Streams and events support `with` blocks for automatic cleanup:

```python
with qd.create_stream() as s:
    some_func1(qd_stream=s)
# s.destroy() called automatically — waits for in-flight work
```

## Synchronization notes

- **`qd.sync()` only waits on the default stream.** It does not drain explicit streams.

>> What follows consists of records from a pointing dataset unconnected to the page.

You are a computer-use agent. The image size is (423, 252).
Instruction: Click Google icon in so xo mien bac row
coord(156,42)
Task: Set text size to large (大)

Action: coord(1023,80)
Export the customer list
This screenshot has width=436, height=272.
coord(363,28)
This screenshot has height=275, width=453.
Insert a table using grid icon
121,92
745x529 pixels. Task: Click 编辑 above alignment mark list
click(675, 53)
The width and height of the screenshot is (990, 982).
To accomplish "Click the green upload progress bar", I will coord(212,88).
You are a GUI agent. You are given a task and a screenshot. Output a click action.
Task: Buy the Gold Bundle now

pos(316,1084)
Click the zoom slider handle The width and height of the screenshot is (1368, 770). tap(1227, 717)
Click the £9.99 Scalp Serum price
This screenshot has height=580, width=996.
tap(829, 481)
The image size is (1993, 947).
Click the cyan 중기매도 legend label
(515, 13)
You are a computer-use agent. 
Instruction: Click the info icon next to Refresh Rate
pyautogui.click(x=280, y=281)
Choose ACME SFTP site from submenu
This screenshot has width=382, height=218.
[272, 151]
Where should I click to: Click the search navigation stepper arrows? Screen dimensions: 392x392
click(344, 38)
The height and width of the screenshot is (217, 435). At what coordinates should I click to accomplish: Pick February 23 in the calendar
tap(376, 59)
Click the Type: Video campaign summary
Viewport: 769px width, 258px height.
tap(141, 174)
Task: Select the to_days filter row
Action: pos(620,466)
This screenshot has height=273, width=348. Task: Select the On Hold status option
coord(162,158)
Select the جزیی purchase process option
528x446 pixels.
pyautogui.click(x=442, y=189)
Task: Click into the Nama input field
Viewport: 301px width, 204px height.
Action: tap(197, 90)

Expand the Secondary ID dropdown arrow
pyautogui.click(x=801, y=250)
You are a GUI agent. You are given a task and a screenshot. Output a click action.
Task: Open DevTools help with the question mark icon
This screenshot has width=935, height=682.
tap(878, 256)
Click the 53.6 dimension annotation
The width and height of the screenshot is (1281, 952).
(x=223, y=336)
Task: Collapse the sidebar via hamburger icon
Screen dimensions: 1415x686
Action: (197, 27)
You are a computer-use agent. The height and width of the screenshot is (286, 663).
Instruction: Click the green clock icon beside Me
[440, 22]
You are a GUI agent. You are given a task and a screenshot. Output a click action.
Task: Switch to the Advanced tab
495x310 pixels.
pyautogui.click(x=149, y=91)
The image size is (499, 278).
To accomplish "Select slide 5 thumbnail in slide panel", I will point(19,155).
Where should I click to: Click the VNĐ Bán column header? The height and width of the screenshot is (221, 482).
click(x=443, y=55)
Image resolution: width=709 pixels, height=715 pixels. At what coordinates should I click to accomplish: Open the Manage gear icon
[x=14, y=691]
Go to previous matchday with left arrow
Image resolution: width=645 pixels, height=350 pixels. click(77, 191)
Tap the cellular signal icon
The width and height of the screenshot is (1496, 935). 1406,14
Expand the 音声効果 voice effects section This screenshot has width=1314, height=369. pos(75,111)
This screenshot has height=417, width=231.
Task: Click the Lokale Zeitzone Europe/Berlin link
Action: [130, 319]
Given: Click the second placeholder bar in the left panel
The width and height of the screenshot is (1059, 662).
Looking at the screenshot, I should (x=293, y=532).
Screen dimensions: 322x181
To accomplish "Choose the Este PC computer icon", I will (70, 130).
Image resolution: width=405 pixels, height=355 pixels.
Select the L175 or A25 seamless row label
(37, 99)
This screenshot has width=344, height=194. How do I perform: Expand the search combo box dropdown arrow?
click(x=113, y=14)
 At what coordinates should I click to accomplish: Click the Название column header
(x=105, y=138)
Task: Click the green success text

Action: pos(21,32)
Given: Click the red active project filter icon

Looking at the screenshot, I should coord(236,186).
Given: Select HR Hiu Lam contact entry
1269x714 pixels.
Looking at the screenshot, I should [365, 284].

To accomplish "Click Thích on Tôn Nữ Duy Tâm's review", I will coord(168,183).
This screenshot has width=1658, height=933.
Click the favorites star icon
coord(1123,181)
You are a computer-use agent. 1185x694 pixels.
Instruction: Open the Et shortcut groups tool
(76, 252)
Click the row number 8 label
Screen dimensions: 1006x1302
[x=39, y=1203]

Call `stream.synchronize()` on each stream you need to wait for.
- **No automatic synchronization with explicit streams.** When using explicit streams, you are responsible for inserting events or `synchronize()` calls when one stream's output is another stream's input. `stream_parallel` handles this automatically.

## Limitations

- **Not compatible with graphs.** Do not pass `qd_stream` to a kernel decorated with `graph=True` (if you do, a `RuntimeError` will be raised).
- **Not compatible with autodiff.** Do not pass `qd_stream` to a kernel that uses reverse-mode or forward-mode differentiation, or inside a `qd.ad.Tape` context (if you do, a `RuntimeError` will be raised).